By Kevin Wilson: CNJ staff writer
New Mexicans can’t expect smart budget building without smart prioritization. With that in mind, Sen. Clint Harden, R-Clovis asked, what’s our No. 1 priority?
Education, one voice said. Job creation, a few seconds later. Don’t raise taxes on small businesses. Health care, too.
With that, the last 20 seconds of Thursday’s legislative breakfast summed up the hour that preceded it: Everybody has a No. 1 priority, and nobody wants theirs cut.
The morning event, which also served as the Clovis/Curry County Chamber of Commerce’s December meeting, brought legislators and entities together to pin down priorities as the 2011 Legislature gets set to meet with an expected budget deficit of $450 million.
Heads of those entities understood the terms. Many asked to protect current programs and to preserve “hold harmless” legislation, meaning measures would stay in place to make up lost gross receipt tax revenues resulting from exempting most food and medical services.
Attending were four of Curry County and Clovis’ legislators, including Rep.-Elect George Dodge Jr., D-Santa Rosa, who joked that he nominated himself president of the incoming freshman class, but there wasn’t another member and he couldn’t get a second.
Sen. Stuart Ingle, R-Portales, was not in attendance.
With Gov.-Elect Susana Martinez standing firm on campaign vows to neither raise taxes nor make cuts to education or Medicare, Beverlee McClure said, there are few places to make cuts.
“If you keep that promise, you’ve got 15 percent of that budget to look at,” said McClure, former president of Clovis Community College and secretary of Higher Education, who is the CEO of the Association of Commerce and Industry.
Sen. Gay Kernan, R-Hobbs, knows there aren’t good solutions and that a 60-day session may not be enough.
“Education is a huge priority; the difficult thing is it’s a huge part of the budget,” Kernan said. “I’m not sure we’re going to have enough time to address all the things we need to address.”
Whatever the Legislature does address, school representatives made their requests assuming all bets are off on protecting education.
“Our stance is we’re down to the bone already,” Clovis Municipal Schools Superintendent Terry Myers said. “We can’t stand any more cuts.”
Myers said the area would be bolstered by construction provided $80 million over the next three years is protected for upgrades he feels are necessary with population ramping up at Cannon Air Force Base. Hundreds of personnel arrive each year for its Special Operations Command mission, he said, and many of them have children in the early grade levels.
John Neibling, president of Clovis Community College, pointed out that the two-year institution is seeing enrollment raise to its high point in 2004, months before Cannon — then operating a fighter wing — was recommended for closure.
“Our perspective is this: Recognize the growth, and minimize the cuts,” Neibling said.

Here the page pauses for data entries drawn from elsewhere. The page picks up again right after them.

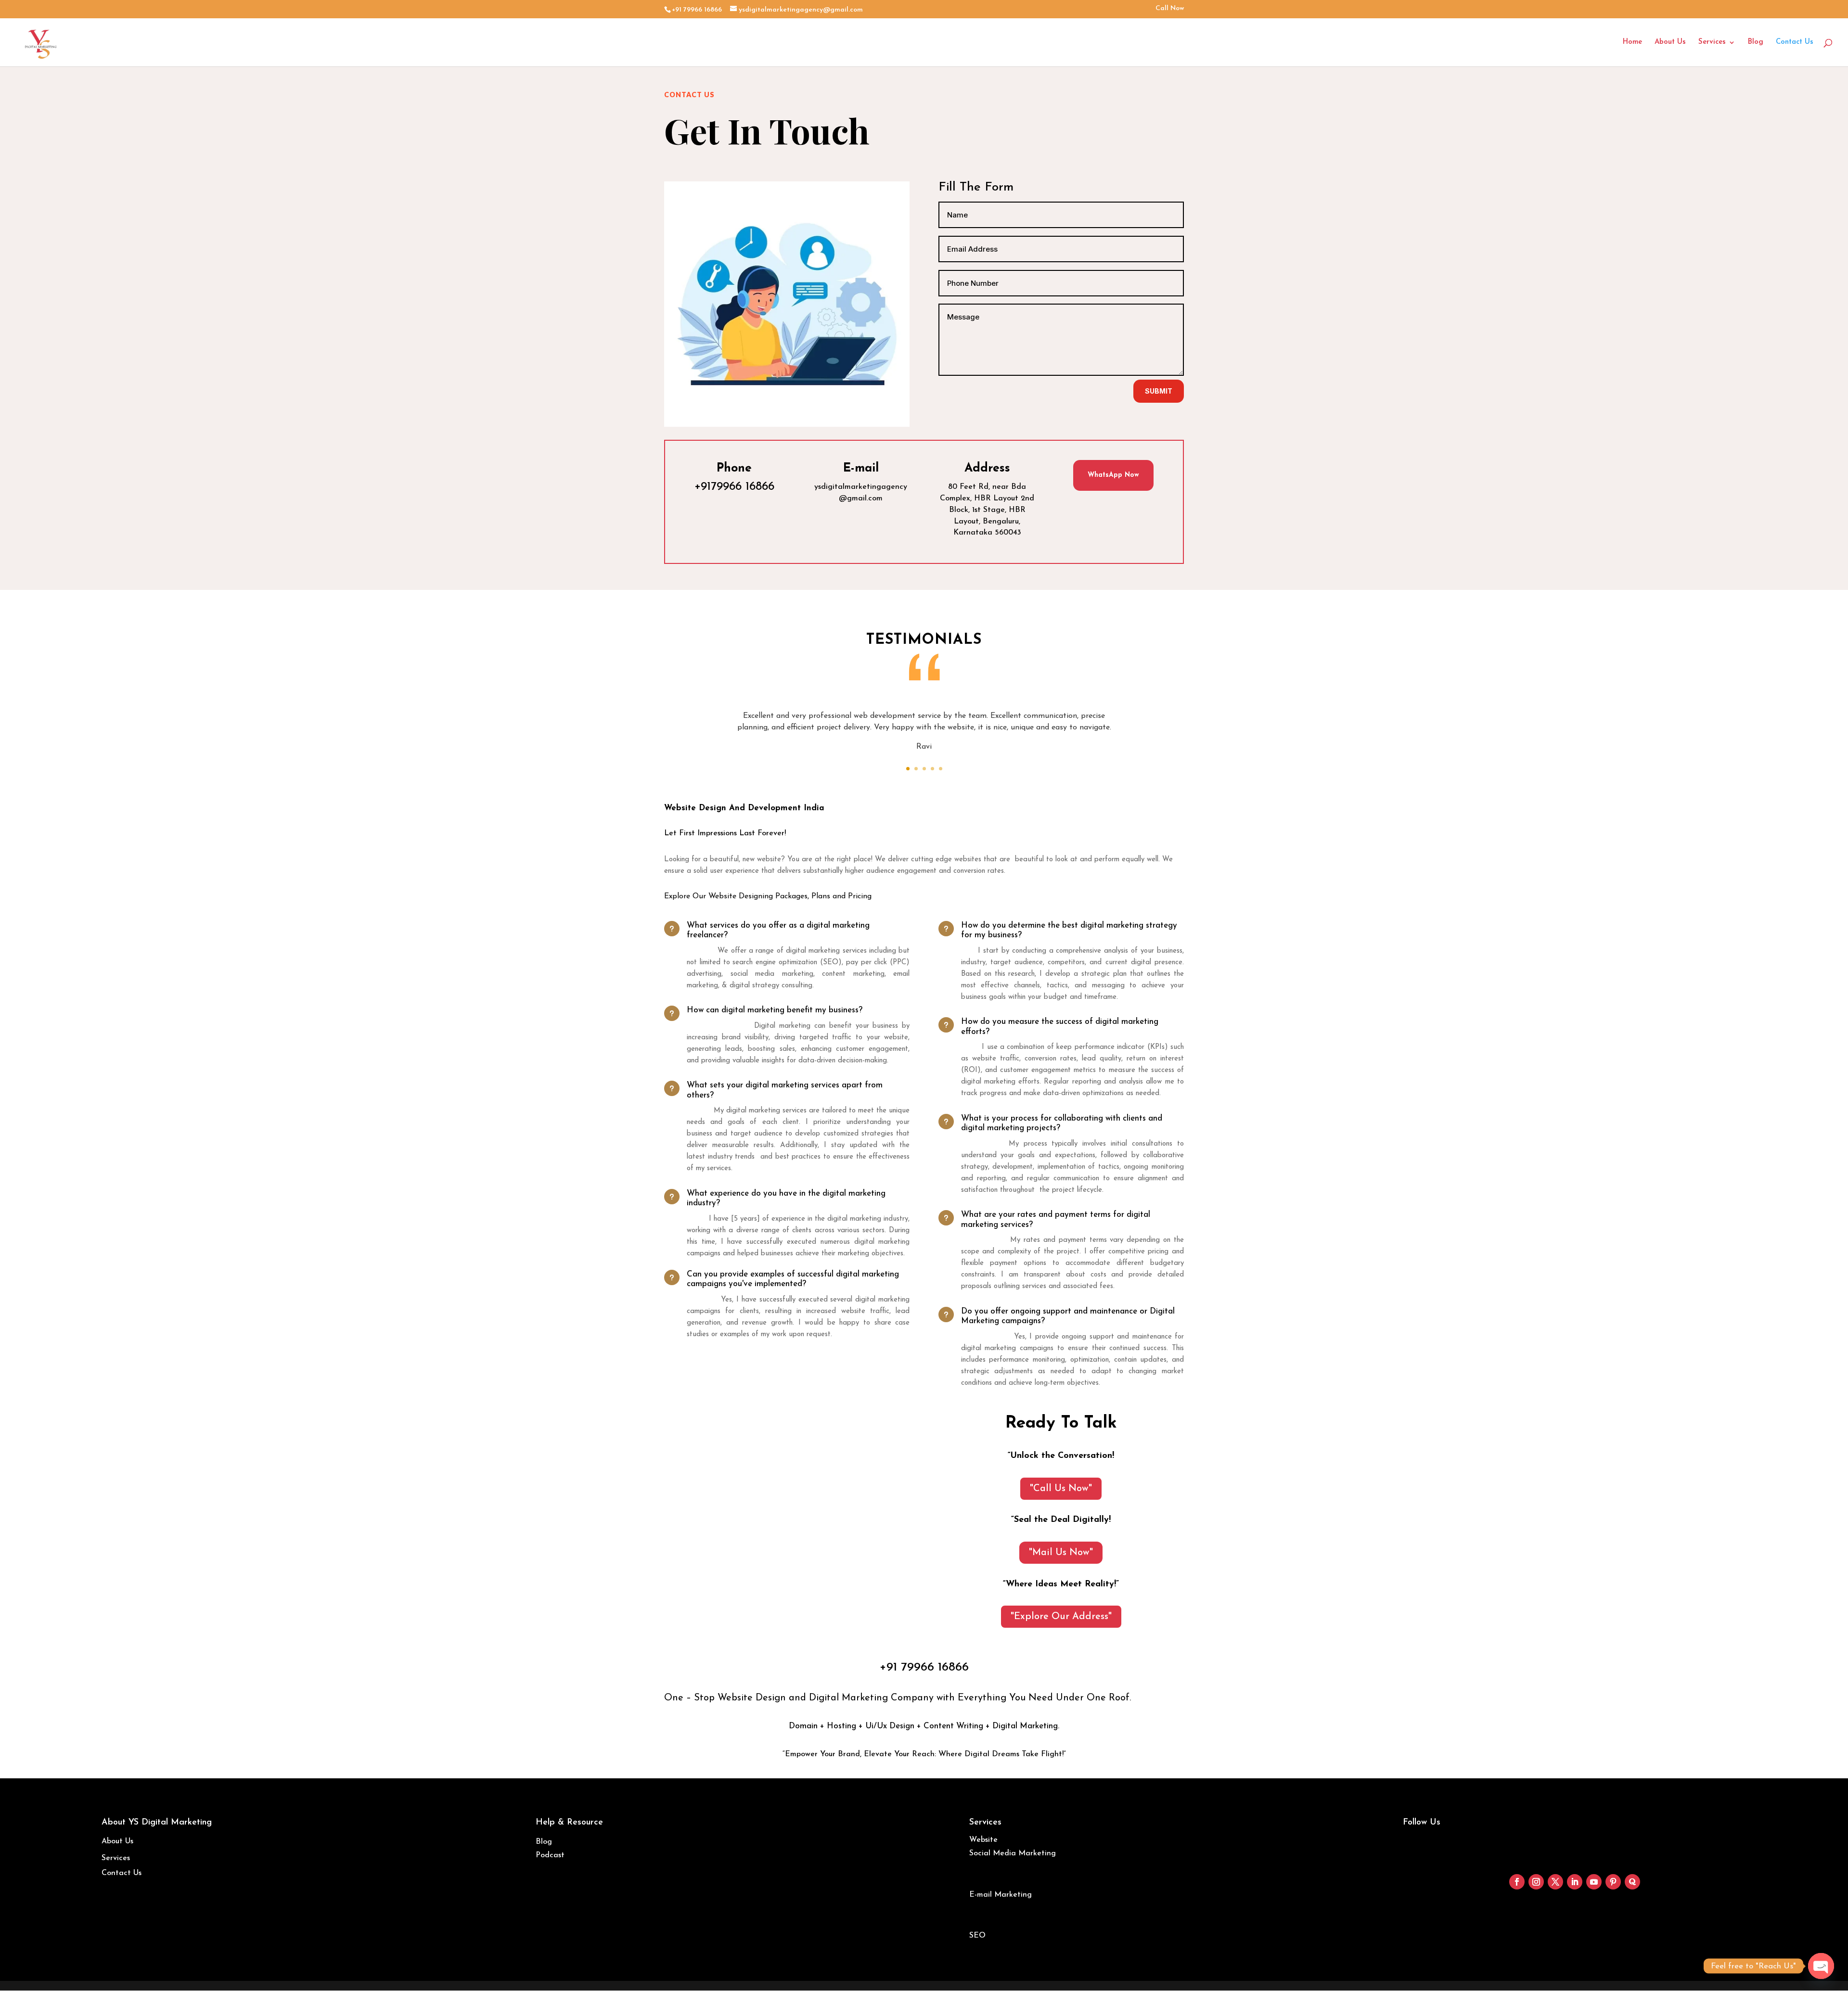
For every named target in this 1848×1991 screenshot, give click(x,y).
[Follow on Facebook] (1517, 1881)
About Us (1670, 42)
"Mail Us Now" (1061, 1552)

Dodge said he understood the educator perspective after spending three decades in education. He added that when he was principal at Santa Rosa High School in 1997, CCC was the only institution that would work with the school on concurrent enrollment.
“I’ll be forever grateful for that,” he said.

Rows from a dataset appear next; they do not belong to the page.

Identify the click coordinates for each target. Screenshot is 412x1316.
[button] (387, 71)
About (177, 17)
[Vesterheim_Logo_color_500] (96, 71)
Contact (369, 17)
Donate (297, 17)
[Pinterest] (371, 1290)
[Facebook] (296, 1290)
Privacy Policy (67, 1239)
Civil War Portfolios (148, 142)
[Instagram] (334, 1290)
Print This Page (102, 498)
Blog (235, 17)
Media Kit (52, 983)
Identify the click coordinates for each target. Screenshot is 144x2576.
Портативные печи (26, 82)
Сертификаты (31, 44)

McClure said New Mexico unemployment is around 8.2 percent, below the 9.6 percent national average. But she said while Curry County usually has 3 to 4 percent unemployment, unemployment is as high as 19 percent in Luna County. Many of those are about to see unemployment insurance benefits run out, and insurance payments for the unemployed could more than triple to stabilize the pot.